The analyst feels the transaction valuation reflects an appropriate water premium, adding: “AQN has noted that it expects to finance the acquisition using a combination of debt and equity, consistent with the Company’s current investment grade credit profile. We have included an assumption for incremental equity within our financial estimates, although we would note that AQN has recently discussed the opportunity to engage in asset monetization to source equity for growth. Even with modest equity, we would nonetheless expect the acquisition to contribute 2-4-per-cent accretion to our longer-term EPS estimates. Based on the incremental contribution, we are slightly increasing our price target. Note that AQN continues to trade in line with its U.S. mid-cap utility peers, although generally speaking, water utilities tend to trade at higher valuation multiples; to the extent that NYAW enhances AQN’s asset appeal to investors, AQN could benefit from some valuation multiple expansion down the river.”

Maintaining a “buy” rating for Algonquin, Mr. Rosenfield raised his target to $20 from $19. The average on the Street is now $18.41.

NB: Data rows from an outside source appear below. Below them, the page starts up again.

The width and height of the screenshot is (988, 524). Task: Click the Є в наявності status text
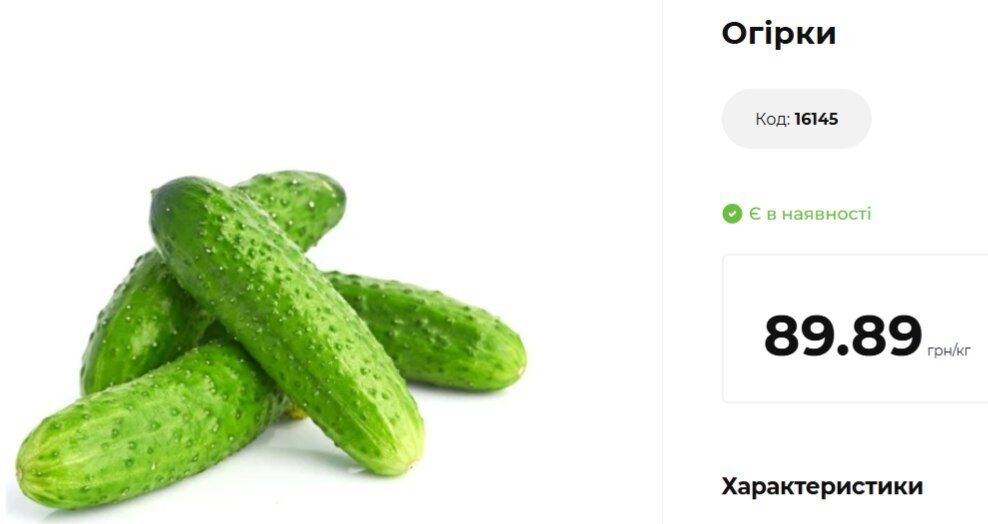pos(810,214)

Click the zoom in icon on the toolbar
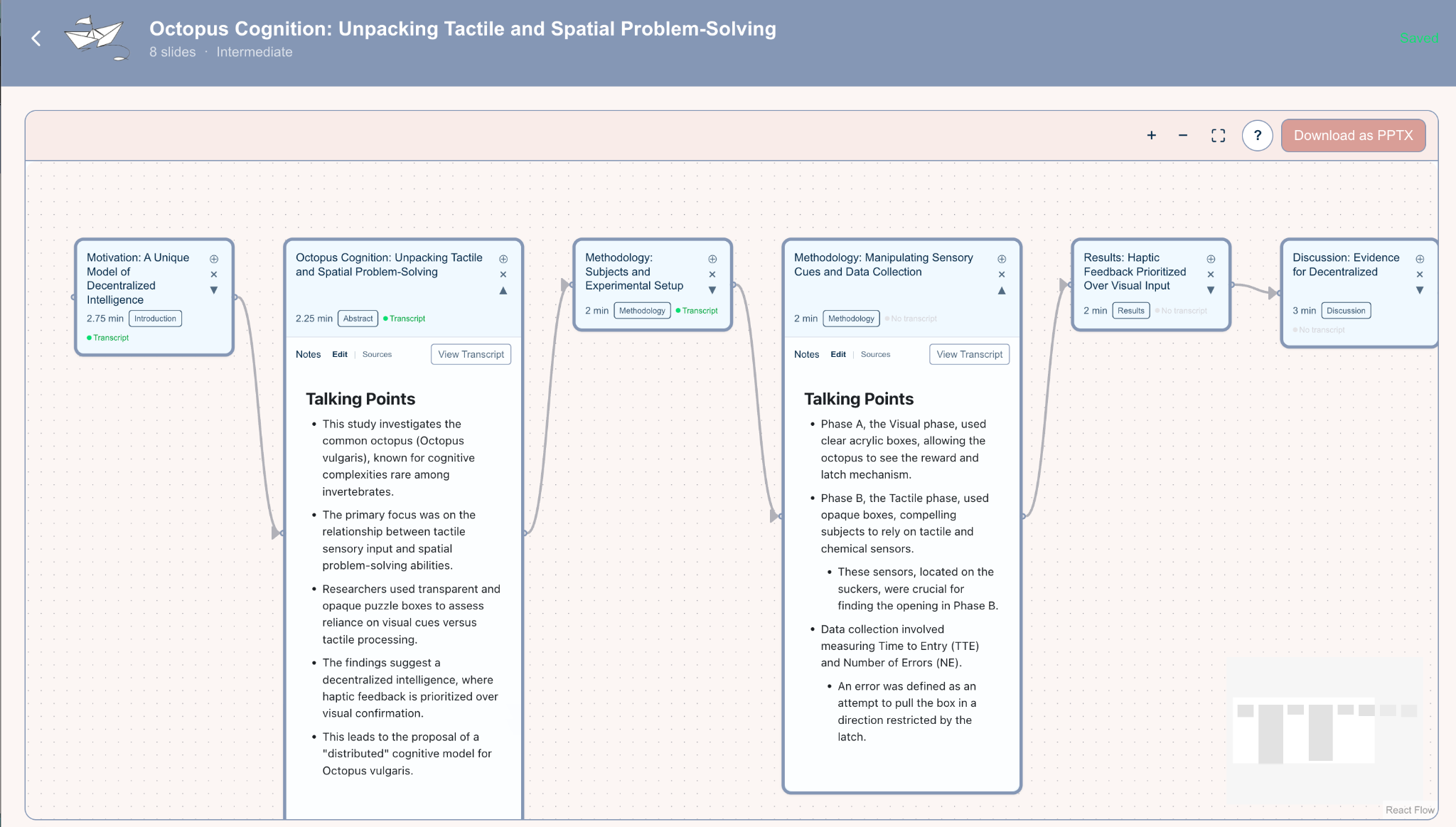pos(1152,135)
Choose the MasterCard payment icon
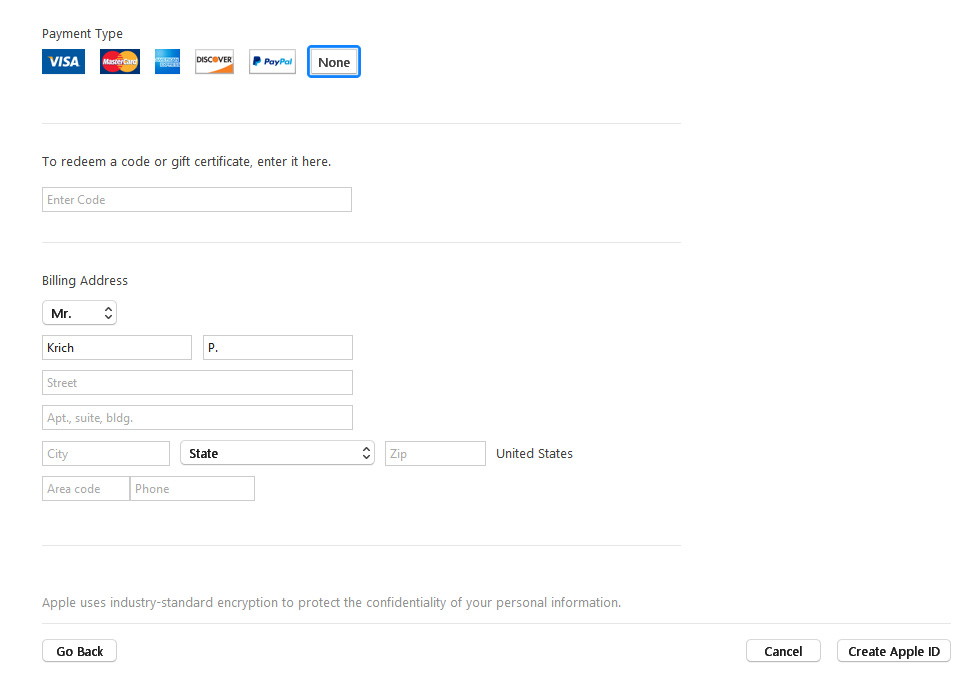Image resolution: width=972 pixels, height=684 pixels. (119, 62)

“AQN remains the most well-balanced growth and income investment option in our coverage universe, supported by the company’s (1) diversified business model (regulated utilities & non-regulated power), (2) strong near-term organic growth (8-10 per cent per year EPS and FFO/share growth, and 13 per cent-plus per year FCF/share growth through 2023), (3) attractive dividend growth (10 per cent per year through 2021), (4) international investment opportunities (via the AAGES joint venture and equity stake in AY), and (5) upside from additional growth initiatives that are not included in forecasts,” the analyst said.

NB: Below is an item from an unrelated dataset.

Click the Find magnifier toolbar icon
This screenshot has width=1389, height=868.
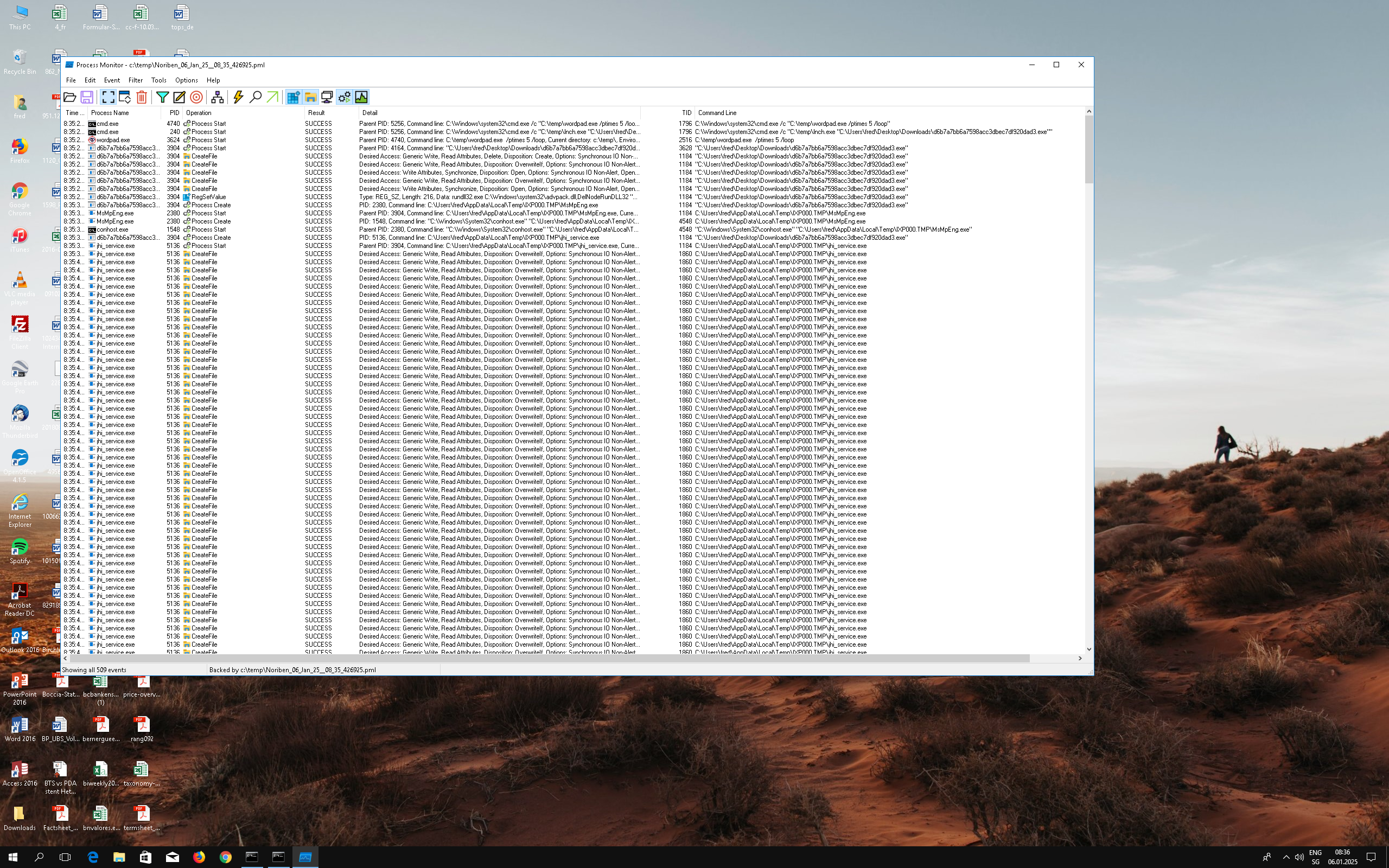point(256,97)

Meanwhile, Raymond James analyst David Quezada maintained a "strong buy" and $16 target.

Mr. Quezada said: “This acquisition marks AQN’s fourth addition to the regulated utility footprint in recent quarters (New Brunswick Gas, St. Lawrence Gas and Bermuda Electric being the others) — something we believe is emblematic of the company’s entrepreneurial approach to the business and something that supports sector leading 10-plus-per-cent EPS growth. While these acquisitions have been relatively small on average relative to AQN’s size we note they total roughly $1.5-billion of total capex – something that absolutely moves the needle for the company. Accordingly, we maintain AQN as a top pick in our sector and continue to recommend investors add to positions.”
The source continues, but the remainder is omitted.